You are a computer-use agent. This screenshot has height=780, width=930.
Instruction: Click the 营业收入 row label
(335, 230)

--------------------

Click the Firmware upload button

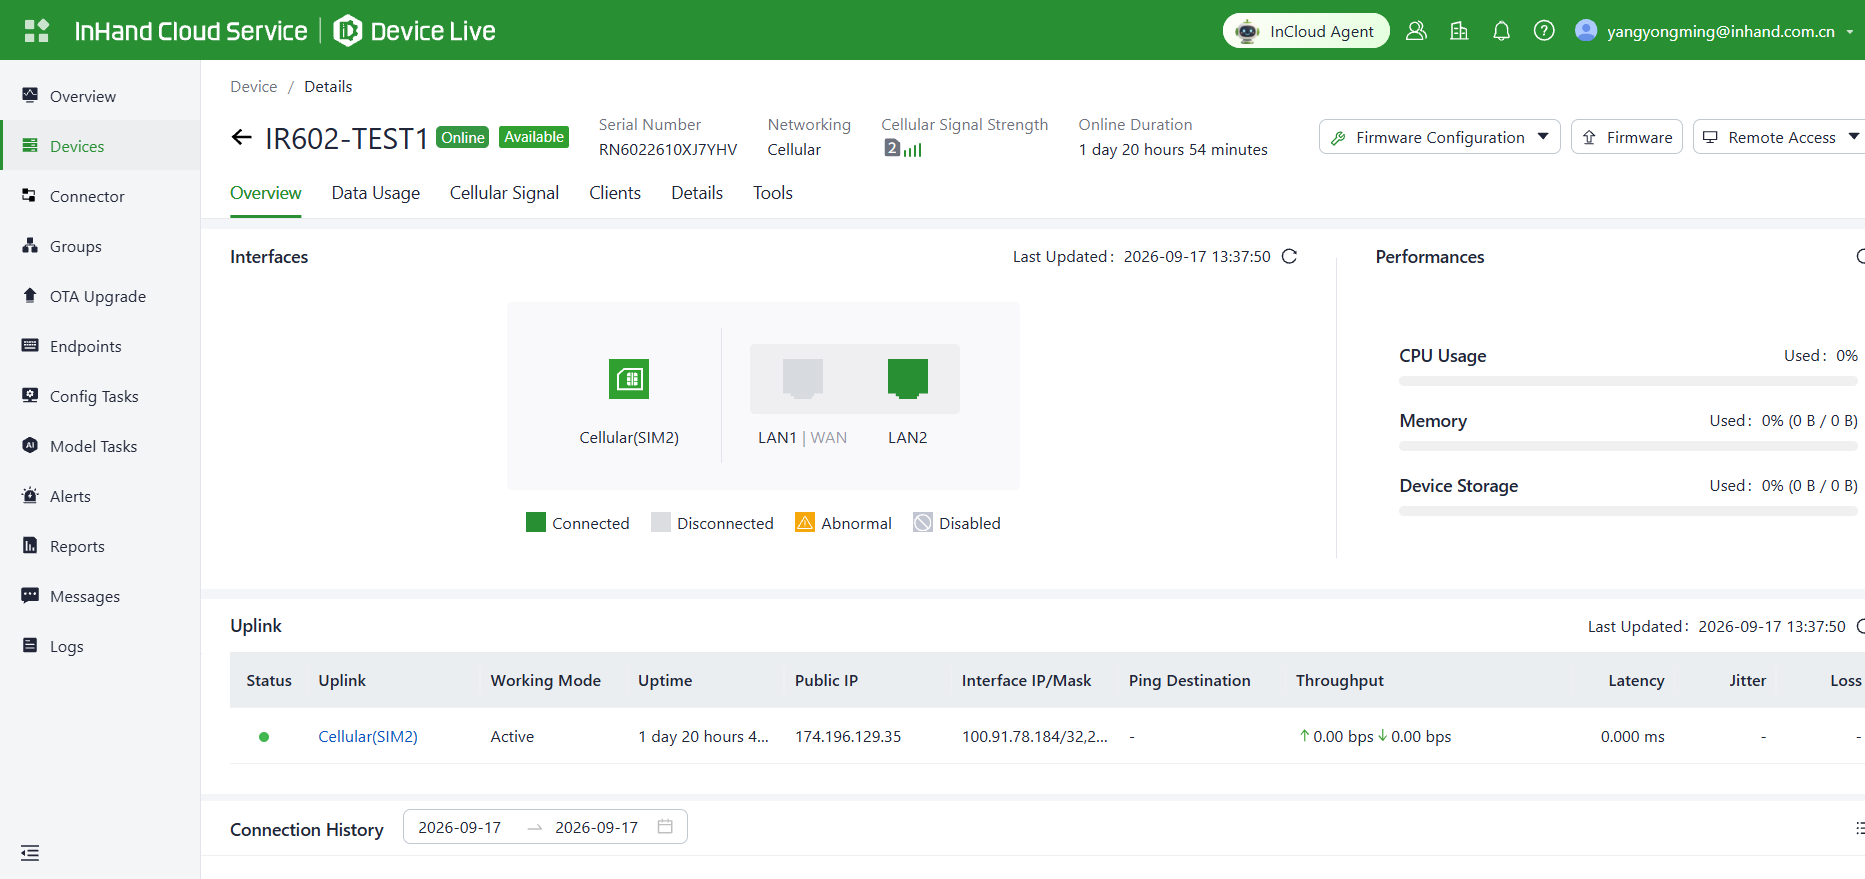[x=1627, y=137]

--------------------

Pick out each line of the listing above that contains the string "Click" and copy those lines.

Instruction: Click the 营业收入 row label
Click the Firmware upload button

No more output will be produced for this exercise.